— Task list —
#1 Duplicate, word for word, the passage of the blog post on umpires fixing matches that opens with the words containing "What interests me" and closes with "by changing decisions.".
#2 From the blog post on umpires fixing matches, list every distinct date that appears in the lines beginning "Posted by:".

— Provided text —
What interests me about umpires offering to fix matches, apart from whether they are guilty and whether they will cop a punishment, is how precisely, they would go about fixing or spotting?
TV sting accuses six umpires of fixing
A SEEMINGLY trivial warm-up match between Australia and England before the World Twenty20 in Sri Lanka has been thrust into the headlights, amid allegations of corruption against six umpires.
Superficially you would assume it is easy for an umpire to dodgy up decisions, but how would he do it without drawing attention to himself? Especially if he is doing it in a televised match and if he is changing decisions (as third umpire?):
The only umpire to have been interviewed in person, he is alleged to have told the undercover reporters he was prepared to fix any match by changing decisions.
Anyway, the suss six have been suspended:
Umpires suspended over fix claim
the ICC that announced the three nations' cricket boards had stood down all umpires implicated in the India TV report ''pending the outcome of the ongoing investigations into the allegations made''.
..
Posted by: Big Ramifications | Thursday, October 11, 2012 at 08:07 PM
B-b-but white people!
Posted by: Peter Roebuck | Thursday, October 11, 2012 at 08:07 PM
You'll notice, of course, that my "shenanigans" is a category and goes back in time. Yes, that's right - I invented "shenanigans".
Posted by: Tony Tea | Thursday, October 11, 2012 at 08:34 PM
Way under rated movie.
I tried really hard to hate it while I was watching it [stoner movie, harrumph] but it didn't work. Great acting, great twists, funny, absolutely nails all the different personalities.
Erm, but I digress. I only read the second, most recent, link and it doesn't mention fixing games. It says fixing decisions. IIRC there was a recent scandal where bowlers agreed to bowl no balls at certain exact moments. So I'm thinking something like that.
What kinda moron would spot bet on no balls?????????
Posted by: Big Ramifications | Thursday, October 11, 2012 at 09:16 PM
The kind of moron who knew exactly when a no ball was going to be bowled.
Posted by: Tony Tea | Thursday, October 11, 2012 at 10:31 PM
Not wishing to harp on about personal bugbears, but couldn't the ICC look into umpires who were being paid, and were NOT making decisions? I refer to post-Hair umpires who did not call throwers for no-balling.
Posted by: Professor Rosseforp | Friday, October 12, 2012 at 06:54 AM
Nailed it as usual, Prof.
Posted by: Tony "Bugbear" Tea | Friday, October 12, 2012 at 10:33 AM
Plenty of practice, T.T. -- aka "going on and on about it as if it mattered".
Posted by: Professor Rosseforp | Saturday, October 13, 2012 at 08:42 PM
From the rediculous to the more rediculous... Jo-bow captaining the rednecks, er redbacks? You gotta be fuckin kidding me.
Posted by: Vindicate | Sunday, October 14, 2012 at 02:10 PM
More than one hundred posts on chucking is testament to the fact that I am an expert in "going on and on about it as if it mattered".
Posted by: Tony "Bugbear" Tea | Sunday, October 14, 2012 at 03:18 PM
That's twice I've read your name as Tony Buhagiar.
Tony, your alcohol fuelled flight-rage incident in 1985 is one of the most under appreciated in the annals of Sportsmen Behaving Badly.

— Dataset extract —
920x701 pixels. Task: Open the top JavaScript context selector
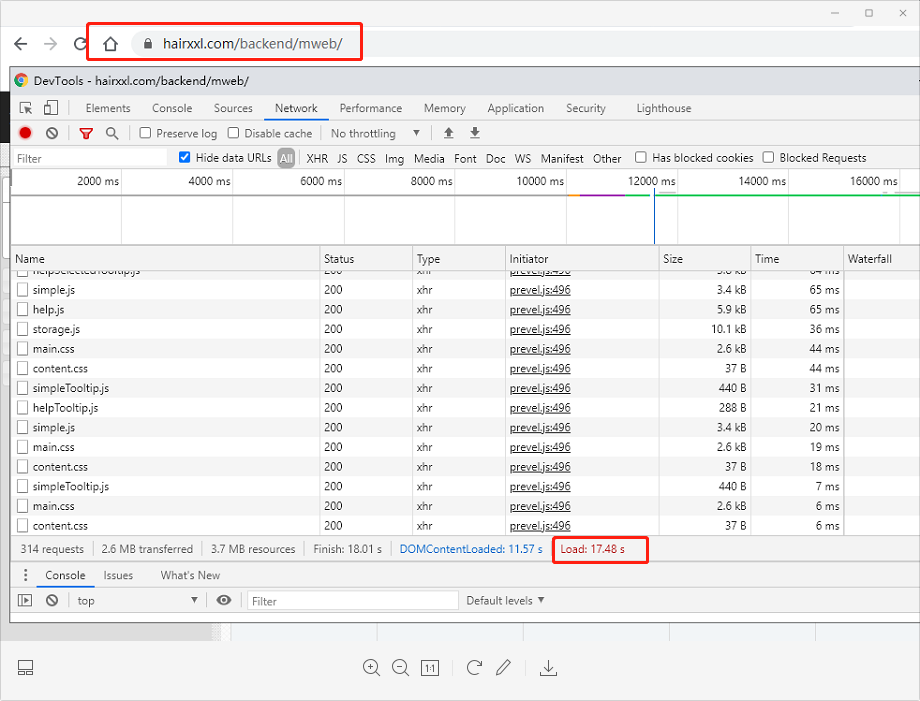[137, 600]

— Solutions to each task —
#1
What interests me about umpires offering to fix matches, apart from whether they are guilty and whether they will cop a punishment, is how precisely, they would go about fixing or spotting?
TV sting accuses six umpires of fixing
A SEEMINGLY trivial warm-up match between Australia and England before the World Twenty20 in Sri Lanka has been thrust into the headlights, amid allegations of corruption against six umpires.
Superficially you would assume it is easy for an umpire to dodgy up decisions, but how would he do it without drawing attention to himself? Especially if he is doing it in a televised match and if he is changing decisions (as third umpire?):
The only umpire to have been interviewed in person, he is alleged to have told the undercover reporters he was prepared to fix any match by changing decisions.

#2
Thursday, October 11, 2012
Friday, October 12, 2012
Saturday, October 13, 2012
Sunday, October 14, 2012